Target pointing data
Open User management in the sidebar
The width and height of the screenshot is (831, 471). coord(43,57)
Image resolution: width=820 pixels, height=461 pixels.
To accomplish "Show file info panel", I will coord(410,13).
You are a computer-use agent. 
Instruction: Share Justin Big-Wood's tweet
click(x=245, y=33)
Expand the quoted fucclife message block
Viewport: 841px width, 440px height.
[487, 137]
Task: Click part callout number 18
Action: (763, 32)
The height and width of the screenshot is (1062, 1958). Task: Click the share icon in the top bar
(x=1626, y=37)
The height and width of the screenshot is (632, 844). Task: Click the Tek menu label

## [Instructions for the task]
Select each line of the material that contains the word "width".

## [Response to this task]
The width and height of the screenshot is (831, 471). coord(43,57)
Image resolution: width=820 pixels, height=461 pixels.
Viewport: 841px width, 440px height.
The height and width of the screenshot is (1062, 1958). Task: Click the share icon in the top bar
The height and width of the screenshot is (632, 844). Task: Click the Tek menu label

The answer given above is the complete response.